Street Gossip is a commercial mixtape by American rapper Lil Baby. It was released on November 30, 2018, by Quality Control Music, Motown, Capitol Records and Wolfpack Music Group. It features guest appearances from Meek Mill, Gunna, 2 Chainz, Gucci Mane, Rylo Rodriguez, Offset, Young Thug, and NoCap.

==Background==
Lil Baby announced the project in early November 2018, later posting the cover art and track listing.

==Cover art==
The cover art features a black-and-white photograph of Lil Baby performing shirtless, with his name and the title displayed above them, with the words "Preacher Man" in the bottom right corner. Photo was shot by Joshua Nichols.

==Commercial performance==
Street Gossip debuted at number two on the US Billboard 200 with 88,000 album-equivalent units, including 5,000 pure sales in its first week. In its second week, the album dropped to number nine on the chart, moving another 42,000 album-equivalent units that week. On February 8, 2020, the album was certified gold by the Recording Industry Association of America (RIAA) for combined sales and album-equivalent units of over 500,000 units in the United States.
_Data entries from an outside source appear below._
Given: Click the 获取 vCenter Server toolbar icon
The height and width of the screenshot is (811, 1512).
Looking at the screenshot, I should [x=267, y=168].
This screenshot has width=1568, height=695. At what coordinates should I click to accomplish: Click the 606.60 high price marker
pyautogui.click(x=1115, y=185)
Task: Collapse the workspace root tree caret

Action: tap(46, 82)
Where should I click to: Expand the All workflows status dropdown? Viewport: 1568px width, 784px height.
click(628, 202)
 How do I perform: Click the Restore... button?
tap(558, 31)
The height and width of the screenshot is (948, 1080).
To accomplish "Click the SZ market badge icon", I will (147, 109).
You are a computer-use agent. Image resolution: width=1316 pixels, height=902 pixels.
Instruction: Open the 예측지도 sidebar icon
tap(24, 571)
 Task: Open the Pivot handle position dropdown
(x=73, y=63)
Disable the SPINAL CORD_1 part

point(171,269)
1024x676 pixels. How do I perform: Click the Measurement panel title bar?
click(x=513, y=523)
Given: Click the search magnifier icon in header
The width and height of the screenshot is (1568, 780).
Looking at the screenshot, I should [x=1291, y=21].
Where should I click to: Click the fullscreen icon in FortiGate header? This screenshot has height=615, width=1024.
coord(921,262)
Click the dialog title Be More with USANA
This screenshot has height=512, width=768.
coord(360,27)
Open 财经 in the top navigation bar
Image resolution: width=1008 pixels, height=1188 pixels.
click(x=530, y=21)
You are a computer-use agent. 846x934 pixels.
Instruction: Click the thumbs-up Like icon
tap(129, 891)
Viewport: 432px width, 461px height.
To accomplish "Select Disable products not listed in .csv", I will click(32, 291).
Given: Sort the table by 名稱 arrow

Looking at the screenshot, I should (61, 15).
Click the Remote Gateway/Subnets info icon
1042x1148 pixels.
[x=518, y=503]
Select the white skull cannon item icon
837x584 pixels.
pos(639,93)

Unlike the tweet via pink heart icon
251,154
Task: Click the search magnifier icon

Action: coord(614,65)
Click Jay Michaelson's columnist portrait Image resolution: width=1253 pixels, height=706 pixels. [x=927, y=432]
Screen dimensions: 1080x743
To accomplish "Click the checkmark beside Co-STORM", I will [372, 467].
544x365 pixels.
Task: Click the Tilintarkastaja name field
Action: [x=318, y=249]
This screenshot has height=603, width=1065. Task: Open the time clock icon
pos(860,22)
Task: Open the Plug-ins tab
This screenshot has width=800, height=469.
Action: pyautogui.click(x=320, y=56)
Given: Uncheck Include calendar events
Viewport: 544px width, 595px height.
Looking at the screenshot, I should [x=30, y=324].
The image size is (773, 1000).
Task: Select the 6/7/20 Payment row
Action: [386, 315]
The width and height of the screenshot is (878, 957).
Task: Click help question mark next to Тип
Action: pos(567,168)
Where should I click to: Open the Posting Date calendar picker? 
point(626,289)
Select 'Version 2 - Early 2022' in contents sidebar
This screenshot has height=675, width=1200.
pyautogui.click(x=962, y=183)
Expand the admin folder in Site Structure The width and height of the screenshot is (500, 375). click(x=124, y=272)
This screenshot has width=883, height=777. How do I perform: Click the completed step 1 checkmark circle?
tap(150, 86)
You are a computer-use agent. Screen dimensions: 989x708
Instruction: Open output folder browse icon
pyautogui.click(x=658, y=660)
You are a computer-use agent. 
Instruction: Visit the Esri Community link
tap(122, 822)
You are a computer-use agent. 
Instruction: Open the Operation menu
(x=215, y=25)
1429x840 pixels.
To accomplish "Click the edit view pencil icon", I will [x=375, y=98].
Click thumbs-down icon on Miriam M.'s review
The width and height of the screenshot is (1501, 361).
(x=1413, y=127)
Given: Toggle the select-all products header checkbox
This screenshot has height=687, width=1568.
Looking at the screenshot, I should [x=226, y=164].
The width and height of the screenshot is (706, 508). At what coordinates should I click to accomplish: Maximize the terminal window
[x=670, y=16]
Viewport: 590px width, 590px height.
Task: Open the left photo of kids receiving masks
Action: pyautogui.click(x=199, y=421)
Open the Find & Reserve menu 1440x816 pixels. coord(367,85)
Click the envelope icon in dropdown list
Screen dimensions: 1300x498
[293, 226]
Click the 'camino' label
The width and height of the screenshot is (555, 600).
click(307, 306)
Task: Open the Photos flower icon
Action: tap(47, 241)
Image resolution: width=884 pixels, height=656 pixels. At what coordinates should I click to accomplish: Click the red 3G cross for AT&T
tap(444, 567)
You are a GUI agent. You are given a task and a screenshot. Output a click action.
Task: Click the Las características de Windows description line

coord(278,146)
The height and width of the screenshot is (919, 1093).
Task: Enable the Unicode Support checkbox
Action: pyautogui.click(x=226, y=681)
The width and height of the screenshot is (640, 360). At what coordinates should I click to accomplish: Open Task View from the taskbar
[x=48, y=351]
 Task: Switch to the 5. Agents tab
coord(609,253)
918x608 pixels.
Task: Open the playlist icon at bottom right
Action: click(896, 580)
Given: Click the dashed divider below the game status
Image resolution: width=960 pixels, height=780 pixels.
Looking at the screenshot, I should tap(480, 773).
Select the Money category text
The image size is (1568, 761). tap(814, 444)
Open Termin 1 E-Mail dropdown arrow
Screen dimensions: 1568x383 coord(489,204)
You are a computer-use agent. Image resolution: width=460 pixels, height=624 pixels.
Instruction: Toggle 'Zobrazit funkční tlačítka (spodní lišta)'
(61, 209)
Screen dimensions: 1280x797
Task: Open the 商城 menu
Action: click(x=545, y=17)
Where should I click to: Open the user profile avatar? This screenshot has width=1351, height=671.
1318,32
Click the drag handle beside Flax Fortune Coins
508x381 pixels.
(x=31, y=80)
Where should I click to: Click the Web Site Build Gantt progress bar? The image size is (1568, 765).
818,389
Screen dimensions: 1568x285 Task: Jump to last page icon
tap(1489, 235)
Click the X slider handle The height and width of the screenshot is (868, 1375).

It was Lil Baby's highest-charting project until his album My Turn debuted at number one in 2020.

==Track listing==
Credits adapted from Tidal.

| No. | Title | Writer(s) | Producer(s) | Length |
|---|---|---|---|---|
| 1. | "Global" | Dominique Jones; Chris Rosser; | Quay Global | 2:49 |
| 2. | "Pure Cocaine" | Jones; Rosser; Matthew Robinson; | Quay Global; Mattazik Muzik; | 2:34 |
| 3. | "Crush a Lot" | Jones; Rosser; | Quay Global | 2:39 |
| 4. | "Time" (featuring Meek Mill) | Jones; Robert Williams; Rosser; | Quay Global | 3:02 |
| 5. | "Ready" (featuring Gunna) | Jones; Sergio Kitchens; Leland Wayne; Milan Beker; | Metro Boomin; Beker; | 3:33 |
| 6. | "Word on the Street" | Jones; Rosser; Justin Lee; Marquis Cobb; | Quay Global | 2:52 |
| 7. | "This Week" | Jones; Rosser; | Quay Global | 3:16 |
| 8. | "Anyway" (featuring 2 Chainz and Gucci Mane) | Jones; Tauheed Epps; Radric Davis; Rosser; | Quay Global | 3:46 |
| 9. | "No Friends" (featuring Rylo Rodriguez) | Jones; Ryan Adams; Rosser; | Quay Global | 3:12 |
| 10. | "Realist in It" (featuring Gucci Mane and Offset) | Jones; Davis; Kiari Cephus; Rosser; | Quay Global | 3:42 |
| 11. | "Section 8" (featuring Young Thug) | Jones; Jeffery Williams; Wesley Glass; | Wheezy | 3:26 |
| 12. | "Chastised" | Jones; Gene Hixon; | Al Geno | 2:03 |
| 13. | "Dreams 2 Reality" (featuring NoCap) | Jones; Kobe Crawford; Gene Hixon; | Al Geno | 4:35 |
| Total length: |  |  |  | 41:29 |

==Personnel==
Credits adapted from Tidal.

Technical
- Thomas "Tillie" Mann – mixing (1–4, 6–13)
- Princeton "Perfect Harmony" Terry – mixing assistant (tracks 1–4, 6–13)
- Ethan Stevens – mixing (track 5)
- Colin Leonard – mastering (all tracks)

==Charts==

===Weekly charts===

| Chart (2018) | Peak position |
|---|---|
| Belgian Albums (Ultratop Flanders) | 85 |
| Canadian Albums (Billboard) | 7 |
| Dutch Albums (Album Top 100) | 31 |
| French Albums (SNEP) | 173 |
| Irish Albums (IRMA) | 89 |
| Norwegian Albums (VG-lista) | 35 |
| Swedish Albums (Sverigetopplistan) | 55 |
| UK Albums (Official Charts) | 50 |
| US Billboard 200 | 2 |
| US Top R&B/Hip-Hop Albums (Billboard) | 2 |

===Year-end charts===

| Chart (2019) | Position |
|---|---|
| US Billboard 200 | 45 |
| US Top R&B/Hip-Hop Albums (Billboard) | 29 |

==Certifications==

| Region | Certification | Certified units/sales |
| Denmark (IFPI Danmark) | Gold | 10,000^{‡} |
| United Kingdom (BPI) | Silver | 60,000^{‡} |
| United States (RIAA) | Gold | 500,000^{‡} |
^{‡} Sales+streaming figures based on certification alone.